START MATERIAL
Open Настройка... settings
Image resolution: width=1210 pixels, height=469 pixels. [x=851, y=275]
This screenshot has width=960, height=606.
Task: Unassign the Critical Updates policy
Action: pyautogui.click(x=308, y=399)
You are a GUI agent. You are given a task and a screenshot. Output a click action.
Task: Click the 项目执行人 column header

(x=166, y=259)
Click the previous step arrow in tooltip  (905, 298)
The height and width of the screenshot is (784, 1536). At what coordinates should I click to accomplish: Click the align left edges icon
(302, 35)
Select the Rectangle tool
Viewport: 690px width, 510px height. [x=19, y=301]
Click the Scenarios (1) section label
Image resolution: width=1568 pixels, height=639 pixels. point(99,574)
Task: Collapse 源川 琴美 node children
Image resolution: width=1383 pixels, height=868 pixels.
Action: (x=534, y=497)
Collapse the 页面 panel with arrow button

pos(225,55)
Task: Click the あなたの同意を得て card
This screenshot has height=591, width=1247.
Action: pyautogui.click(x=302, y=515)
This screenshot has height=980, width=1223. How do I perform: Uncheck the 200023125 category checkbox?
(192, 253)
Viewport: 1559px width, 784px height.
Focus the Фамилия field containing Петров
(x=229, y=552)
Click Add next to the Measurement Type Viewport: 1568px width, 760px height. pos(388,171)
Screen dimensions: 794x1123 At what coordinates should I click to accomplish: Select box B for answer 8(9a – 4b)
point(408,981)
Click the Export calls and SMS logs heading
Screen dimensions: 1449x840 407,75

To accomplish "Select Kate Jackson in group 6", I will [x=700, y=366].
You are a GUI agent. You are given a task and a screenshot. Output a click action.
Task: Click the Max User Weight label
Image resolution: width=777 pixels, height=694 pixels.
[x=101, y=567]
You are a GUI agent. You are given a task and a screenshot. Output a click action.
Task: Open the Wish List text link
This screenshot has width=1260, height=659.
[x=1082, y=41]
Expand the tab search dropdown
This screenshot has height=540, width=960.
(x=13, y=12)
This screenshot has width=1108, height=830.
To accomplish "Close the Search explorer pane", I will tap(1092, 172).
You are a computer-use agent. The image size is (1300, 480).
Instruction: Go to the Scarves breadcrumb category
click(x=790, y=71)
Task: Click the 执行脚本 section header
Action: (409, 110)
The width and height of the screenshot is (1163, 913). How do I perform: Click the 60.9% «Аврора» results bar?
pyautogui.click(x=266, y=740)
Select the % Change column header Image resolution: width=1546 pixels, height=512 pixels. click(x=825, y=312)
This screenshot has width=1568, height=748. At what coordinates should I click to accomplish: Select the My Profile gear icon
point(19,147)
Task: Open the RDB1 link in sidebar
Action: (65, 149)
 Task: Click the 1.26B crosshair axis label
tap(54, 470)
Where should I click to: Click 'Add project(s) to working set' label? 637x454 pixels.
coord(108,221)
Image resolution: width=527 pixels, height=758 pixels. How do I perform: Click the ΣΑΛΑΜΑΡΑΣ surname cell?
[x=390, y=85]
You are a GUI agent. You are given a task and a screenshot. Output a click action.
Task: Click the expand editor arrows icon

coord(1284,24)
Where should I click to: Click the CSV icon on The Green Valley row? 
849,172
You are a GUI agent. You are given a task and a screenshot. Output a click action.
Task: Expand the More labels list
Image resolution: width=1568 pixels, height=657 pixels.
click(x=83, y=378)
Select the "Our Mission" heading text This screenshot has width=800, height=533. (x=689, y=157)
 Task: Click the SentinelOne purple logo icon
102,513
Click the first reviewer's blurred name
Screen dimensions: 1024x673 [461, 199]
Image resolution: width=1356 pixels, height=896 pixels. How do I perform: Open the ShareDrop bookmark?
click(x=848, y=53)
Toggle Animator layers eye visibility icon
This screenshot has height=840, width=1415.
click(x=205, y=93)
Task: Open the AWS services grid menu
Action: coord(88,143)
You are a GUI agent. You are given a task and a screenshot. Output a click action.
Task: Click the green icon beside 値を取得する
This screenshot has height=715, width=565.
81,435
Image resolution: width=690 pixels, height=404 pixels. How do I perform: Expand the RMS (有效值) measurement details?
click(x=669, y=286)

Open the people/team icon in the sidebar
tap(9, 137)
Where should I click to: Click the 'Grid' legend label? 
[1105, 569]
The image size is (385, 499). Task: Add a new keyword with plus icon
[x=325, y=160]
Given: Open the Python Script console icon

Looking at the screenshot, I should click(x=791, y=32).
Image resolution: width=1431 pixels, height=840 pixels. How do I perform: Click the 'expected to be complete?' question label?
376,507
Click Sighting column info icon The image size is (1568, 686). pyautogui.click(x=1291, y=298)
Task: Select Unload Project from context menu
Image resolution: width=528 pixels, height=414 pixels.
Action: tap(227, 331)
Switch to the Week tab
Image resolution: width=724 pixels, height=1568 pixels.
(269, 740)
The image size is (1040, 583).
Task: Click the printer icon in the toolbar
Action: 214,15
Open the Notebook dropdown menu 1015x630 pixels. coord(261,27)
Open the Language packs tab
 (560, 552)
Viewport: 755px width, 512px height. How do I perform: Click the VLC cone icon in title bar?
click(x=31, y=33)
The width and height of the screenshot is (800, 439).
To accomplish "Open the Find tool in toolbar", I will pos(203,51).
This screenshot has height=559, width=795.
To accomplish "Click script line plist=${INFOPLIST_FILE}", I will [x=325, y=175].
END MATERIAL
§ **PROBLEM**
Pull out every line in the entries above that contains the word "should", and copy each of those lines in full.

§ **FINISHED EXERCISE**
The height and width of the screenshot is (784, 1536). At what coordinates should I click to accomplish: Click the align left edges icon
Screen dimensions: 794x1123 At what coordinates should I click to accomplish: Select box B for answer 8(9a – 4b)
This screenshot has width=1568, height=748. At what coordinates should I click to accomplish: Select the My Profile gear icon
Where should I click to: Click 'Add project(s) to working set' label? 637x454 pixels.
Where should I click to: Click the CSV icon on The Green Valley row? 
Where should I click to: Click the 'Grid' legend label? 
Looking at the screenshot, I should click(x=791, y=32).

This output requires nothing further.